**Saved entries**:
# # #
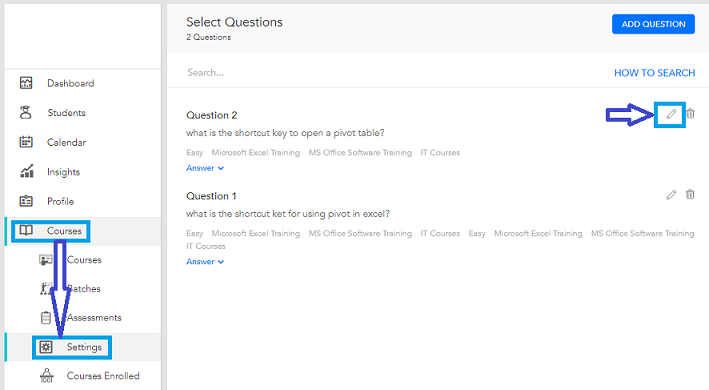Click the ADD QUESTION button
The width and height of the screenshot is (709, 390).
click(x=653, y=24)
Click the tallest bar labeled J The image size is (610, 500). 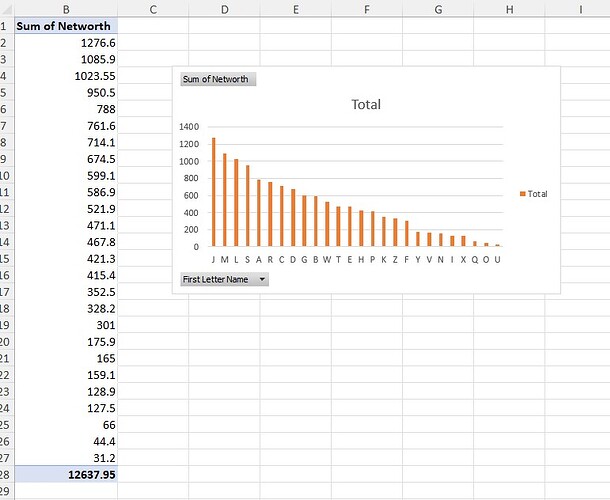point(213,192)
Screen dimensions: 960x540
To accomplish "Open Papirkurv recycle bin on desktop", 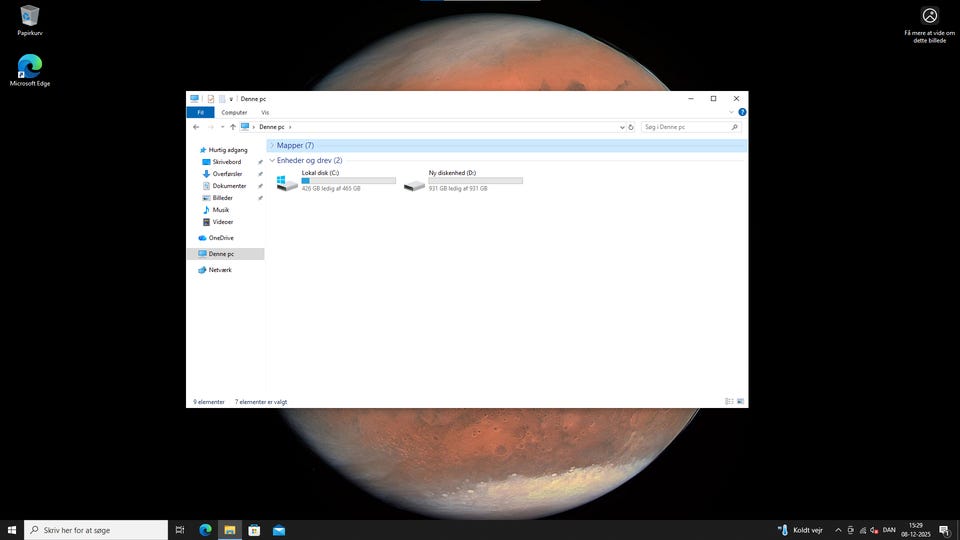I will pyautogui.click(x=29, y=17).
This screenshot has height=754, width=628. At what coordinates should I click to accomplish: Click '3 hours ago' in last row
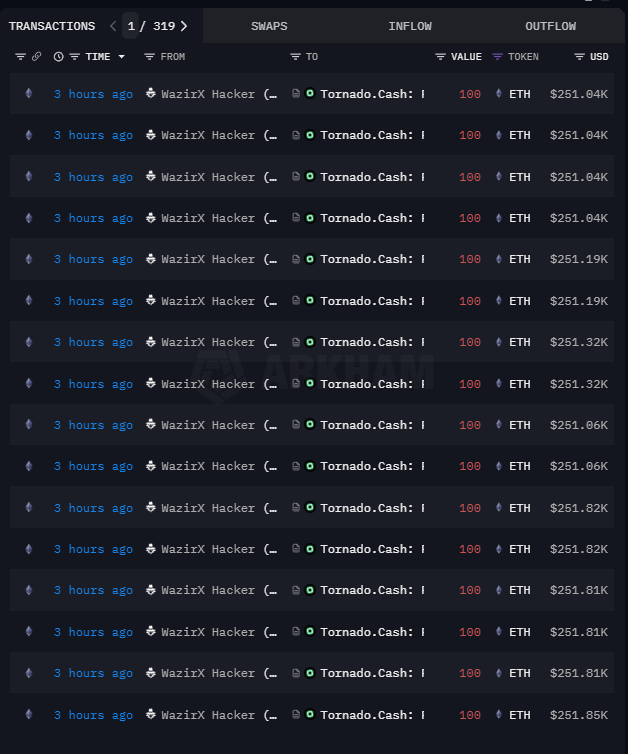coord(93,715)
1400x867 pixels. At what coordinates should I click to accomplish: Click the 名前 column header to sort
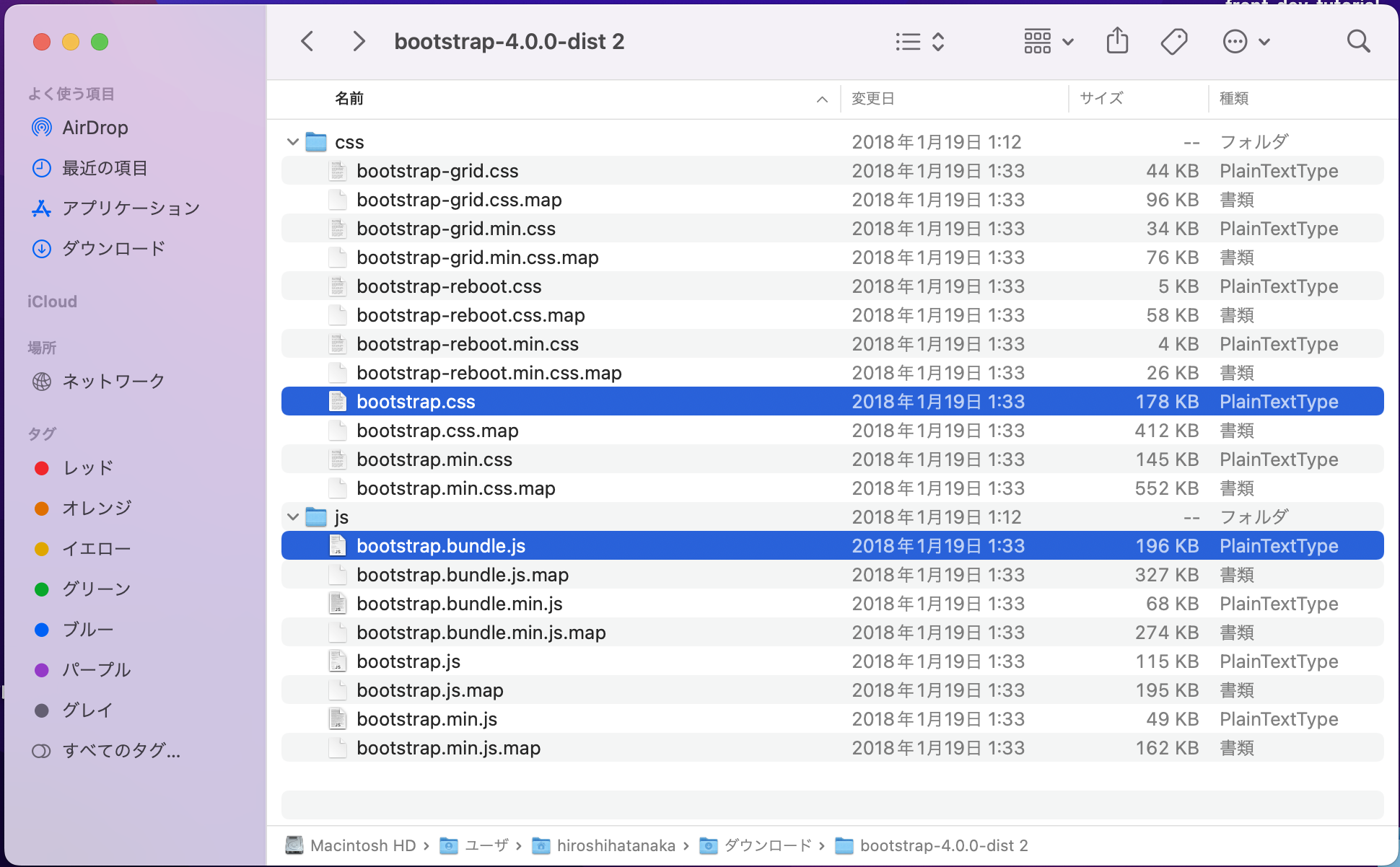[x=349, y=97]
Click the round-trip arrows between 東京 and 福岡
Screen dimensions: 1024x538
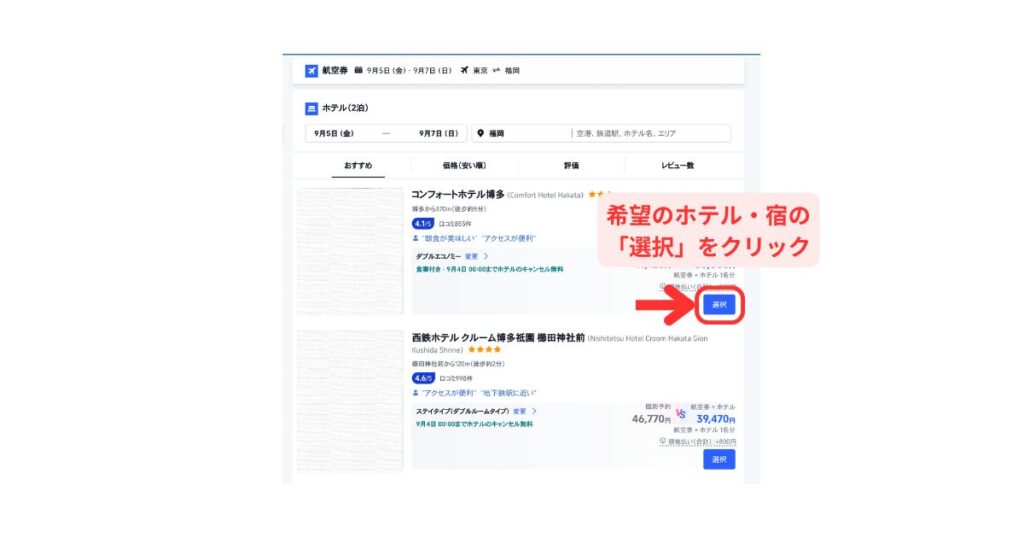[496, 71]
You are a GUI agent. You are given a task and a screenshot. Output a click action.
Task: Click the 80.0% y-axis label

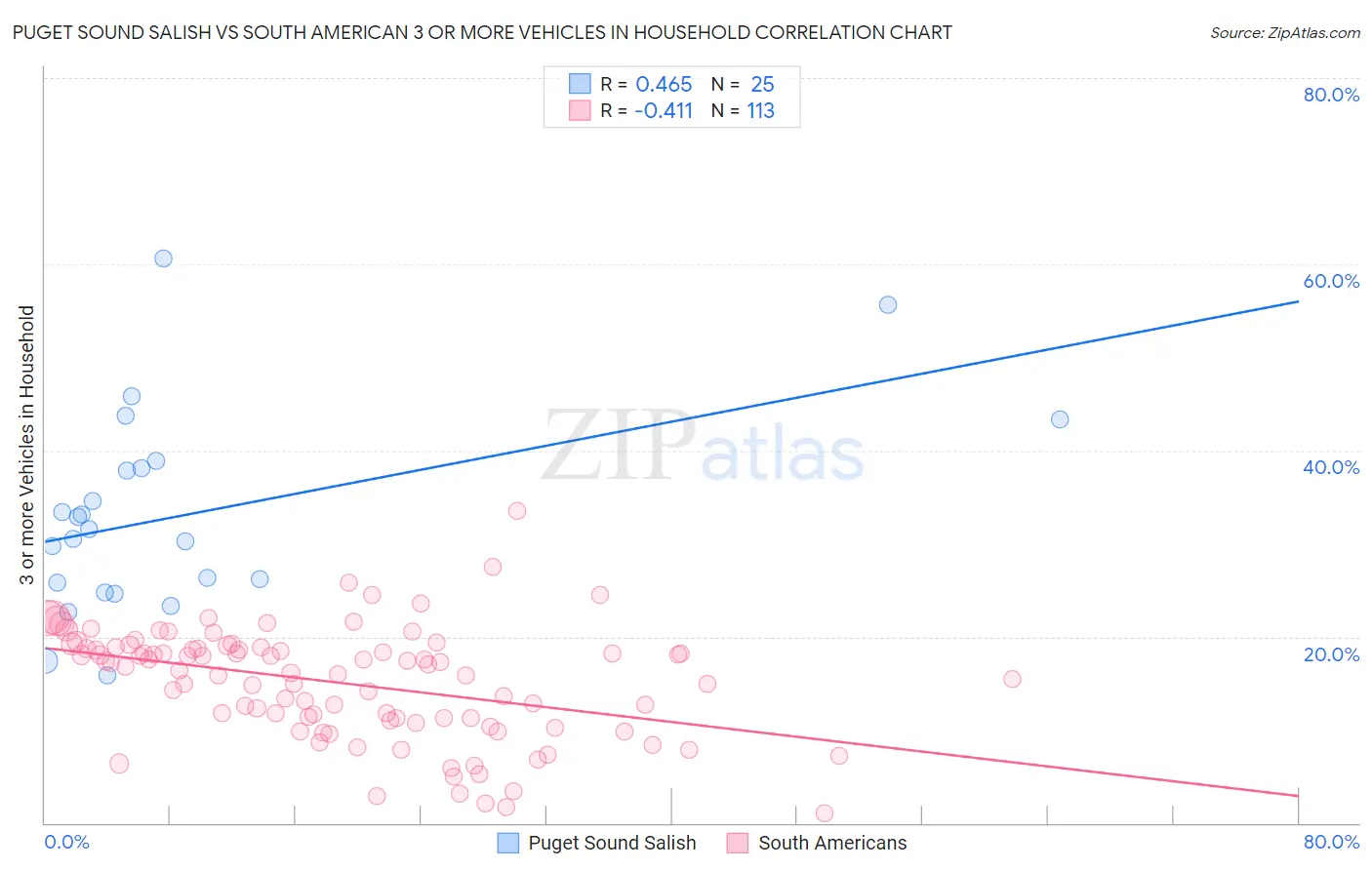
# # #
**TASK OBJECTIVE**: The range to copy runs from the line with "This screenshot has" to the last line of the entries, both included; copy it exactly and leave out the pictures.

**SOLUTION FOR THIS PROBLEM**:
This screenshot has height=754, width=628. At what coordinates should I click to accomplish: Click '3 hours ago' in last row
coord(93,715)
1400x867 pixels. At what coordinates should I click to accomplish: Click the 名前 column header to sort
[x=349, y=97]
Click the round-trip arrows between 東京 and 福岡
Screen dimensions: 1024x538
[496, 71]
You are a GUI agent. You are given a task and a screenshot. Output a click action.
Task: Click the 80.0% y-axis label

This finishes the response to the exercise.